**WORK INSTRUCTION**
Please return exactly the lines from the one containing "[Zeigt die Meta-Daten in der Datei] (29, 140)" through the end of the records, including both.

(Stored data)
____
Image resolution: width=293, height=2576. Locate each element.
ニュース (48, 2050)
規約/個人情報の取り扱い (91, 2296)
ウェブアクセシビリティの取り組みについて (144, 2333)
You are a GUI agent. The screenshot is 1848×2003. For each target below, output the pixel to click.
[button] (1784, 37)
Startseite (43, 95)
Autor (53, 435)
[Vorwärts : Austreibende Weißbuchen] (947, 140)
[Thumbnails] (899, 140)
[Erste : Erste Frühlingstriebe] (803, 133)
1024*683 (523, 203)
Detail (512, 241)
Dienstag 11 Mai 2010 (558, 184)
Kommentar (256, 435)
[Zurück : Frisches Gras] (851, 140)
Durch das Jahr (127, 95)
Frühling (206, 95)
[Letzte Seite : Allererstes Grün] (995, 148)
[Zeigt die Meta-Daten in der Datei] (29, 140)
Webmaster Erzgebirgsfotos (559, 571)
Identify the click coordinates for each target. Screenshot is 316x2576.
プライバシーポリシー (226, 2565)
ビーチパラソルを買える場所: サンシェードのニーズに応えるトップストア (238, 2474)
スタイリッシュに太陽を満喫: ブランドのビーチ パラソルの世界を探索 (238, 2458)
____
**ANSWER SPACE**
[Zeigt die Meta-Daten in der Datei] (29, 140)
Webmaster Erzgebirgsfotos (559, 571)
Identify the click coordinates for each target. Screenshot is 316x2576.
プライバシーポリシー (226, 2565)
ビーチパラソルを買える場所: サンシェードのニーズに応えるトップストア (238, 2474)
スタイリッシュに太陽を満喫: ブランドのビーチ パラソルの世界を探索 (238, 2458)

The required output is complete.